(Data entries)
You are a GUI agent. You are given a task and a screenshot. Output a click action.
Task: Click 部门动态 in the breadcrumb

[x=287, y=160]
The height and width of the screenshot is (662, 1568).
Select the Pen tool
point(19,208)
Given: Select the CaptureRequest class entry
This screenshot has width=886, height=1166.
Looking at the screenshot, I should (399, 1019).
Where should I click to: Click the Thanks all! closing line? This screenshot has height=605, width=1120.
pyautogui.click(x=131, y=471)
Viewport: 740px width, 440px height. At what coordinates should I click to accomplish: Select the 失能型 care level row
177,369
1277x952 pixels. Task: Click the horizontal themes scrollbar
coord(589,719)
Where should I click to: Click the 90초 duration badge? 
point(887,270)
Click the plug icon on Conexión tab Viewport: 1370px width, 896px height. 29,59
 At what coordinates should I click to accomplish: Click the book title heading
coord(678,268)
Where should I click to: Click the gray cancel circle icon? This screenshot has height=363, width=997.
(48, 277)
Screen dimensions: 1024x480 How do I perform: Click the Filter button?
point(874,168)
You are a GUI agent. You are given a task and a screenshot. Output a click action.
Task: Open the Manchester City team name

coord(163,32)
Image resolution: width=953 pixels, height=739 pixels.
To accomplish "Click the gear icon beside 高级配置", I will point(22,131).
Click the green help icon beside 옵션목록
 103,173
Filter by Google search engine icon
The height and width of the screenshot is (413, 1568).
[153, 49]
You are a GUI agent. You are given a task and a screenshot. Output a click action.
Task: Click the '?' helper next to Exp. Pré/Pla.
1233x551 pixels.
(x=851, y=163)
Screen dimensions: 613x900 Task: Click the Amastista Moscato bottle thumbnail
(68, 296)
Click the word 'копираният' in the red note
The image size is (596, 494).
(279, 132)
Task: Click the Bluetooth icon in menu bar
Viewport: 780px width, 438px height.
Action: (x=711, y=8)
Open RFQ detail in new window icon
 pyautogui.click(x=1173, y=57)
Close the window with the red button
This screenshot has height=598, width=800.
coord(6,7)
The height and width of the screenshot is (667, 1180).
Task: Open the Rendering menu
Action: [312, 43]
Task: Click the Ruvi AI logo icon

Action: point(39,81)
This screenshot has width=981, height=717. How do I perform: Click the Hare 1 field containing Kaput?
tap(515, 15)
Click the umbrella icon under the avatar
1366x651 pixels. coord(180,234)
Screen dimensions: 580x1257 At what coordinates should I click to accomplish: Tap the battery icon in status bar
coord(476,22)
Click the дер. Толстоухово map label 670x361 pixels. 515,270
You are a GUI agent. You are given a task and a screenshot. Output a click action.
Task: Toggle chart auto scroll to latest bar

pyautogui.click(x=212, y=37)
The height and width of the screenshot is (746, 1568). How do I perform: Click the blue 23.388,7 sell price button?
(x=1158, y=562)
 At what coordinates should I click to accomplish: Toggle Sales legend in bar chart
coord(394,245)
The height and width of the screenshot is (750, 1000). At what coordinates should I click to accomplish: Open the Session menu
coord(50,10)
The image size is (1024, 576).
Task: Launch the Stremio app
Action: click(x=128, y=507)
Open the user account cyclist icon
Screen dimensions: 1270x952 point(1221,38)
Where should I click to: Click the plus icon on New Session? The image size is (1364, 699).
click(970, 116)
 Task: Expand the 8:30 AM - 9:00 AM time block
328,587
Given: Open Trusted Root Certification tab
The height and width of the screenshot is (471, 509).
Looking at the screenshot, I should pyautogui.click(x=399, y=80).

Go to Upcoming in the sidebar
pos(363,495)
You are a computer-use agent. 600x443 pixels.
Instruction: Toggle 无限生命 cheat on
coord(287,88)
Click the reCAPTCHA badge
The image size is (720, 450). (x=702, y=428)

• [TASK STATEMENT]: Could you give every entry again, exactly as written?

• [OUTPUT FOR THIS EXERCISE]:
You are a GUI agent. You are given a task and a screenshot. Output a click action.
Task: Click 部门动态 in the breadcrumb

[x=287, y=160]
The height and width of the screenshot is (662, 1568).
Select the Pen tool
point(19,208)
Given: Select the CaptureRequest class entry
This screenshot has width=886, height=1166.
Looking at the screenshot, I should (399, 1019).
Where should I click to: Click the Thanks all! closing line? This screenshot has height=605, width=1120.
pyautogui.click(x=131, y=471)
Viewport: 740px width, 440px height. At what coordinates should I click to accomplish: Select the 失能型 care level row
177,369
1277x952 pixels. Task: Click the horizontal themes scrollbar
coord(589,719)
Where should I click to: Click the 90초 duration badge? 
point(887,270)
Click the plug icon on Conexión tab Viewport: 1370px width, 896px height. 29,59
 At what coordinates should I click to accomplish: Click the book title heading
coord(678,268)
Where should I click to: Click the gray cancel circle icon? This screenshot has height=363, width=997.
(48, 277)
Screen dimensions: 1024x480 How do I perform: Click the Filter button?
point(874,168)
You are a GUI agent. You are given a task and a screenshot. Output a click action.
Task: Open the Manchester City team name

coord(163,32)
Image resolution: width=953 pixels, height=739 pixels.
To accomplish "Click the gear icon beside 高级配置", I will point(22,131).
Click the green help icon beside 옵션목록
 103,173
Filter by Google search engine icon
The height and width of the screenshot is (413, 1568).
[153, 49]
You are a GUI agent. You are given a task and a screenshot. Output a click action.
Task: Click the '?' helper next to Exp. Pré/Pla.
1233x551 pixels.
(x=851, y=163)
Screen dimensions: 613x900 Task: Click the Amastista Moscato bottle thumbnail
(68, 296)
Click the word 'копираният' in the red note
The image size is (596, 494).
(279, 132)
Task: Click the Bluetooth icon in menu bar
Viewport: 780px width, 438px height.
Action: (x=711, y=8)
Open RFQ detail in new window icon
 pyautogui.click(x=1173, y=57)
Close the window with the red button
This screenshot has height=598, width=800.
coord(6,7)
The height and width of the screenshot is (667, 1180).
Task: Open the Rendering menu
Action: [312, 43]
Task: Click the Ruvi AI logo icon

Action: point(39,81)
This screenshot has width=981, height=717. How do I perform: Click the Hare 1 field containing Kaput?
tap(515, 15)
Click the umbrella icon under the avatar
1366x651 pixels. coord(180,234)
Screen dimensions: 580x1257 At what coordinates should I click to accomplish: Tap the battery icon in status bar
coord(476,22)
Click the дер. Толстоухово map label 670x361 pixels. 515,270
You are a GUI agent. You are given a task and a screenshot. Output a click action.
Task: Toggle chart auto scroll to latest bar

pyautogui.click(x=212, y=37)
The height and width of the screenshot is (746, 1568). How do I perform: Click the blue 23.388,7 sell price button?
(x=1158, y=562)
 At what coordinates should I click to accomplish: Toggle Sales legend in bar chart
coord(394,245)
The height and width of the screenshot is (750, 1000). At what coordinates should I click to accomplish: Open the Session menu
coord(50,10)
The image size is (1024, 576).
Task: Launch the Stremio app
Action: click(x=128, y=507)
Open the user account cyclist icon
Screen dimensions: 1270x952 point(1221,38)
Where should I click to: Click the plus icon on New Session? The image size is (1364, 699).
click(970, 116)
 Task: Expand the 8:30 AM - 9:00 AM time block
328,587
Given: Open Trusted Root Certification tab
The height and width of the screenshot is (471, 509).
Looking at the screenshot, I should pyautogui.click(x=399, y=80).

Go to Upcoming in the sidebar
pos(363,495)
You are a computer-use agent. 600x443 pixels.
Instruction: Toggle 无限生命 cheat on
coord(287,88)
Click the reCAPTCHA badge
The image size is (720, 450). (x=702, y=428)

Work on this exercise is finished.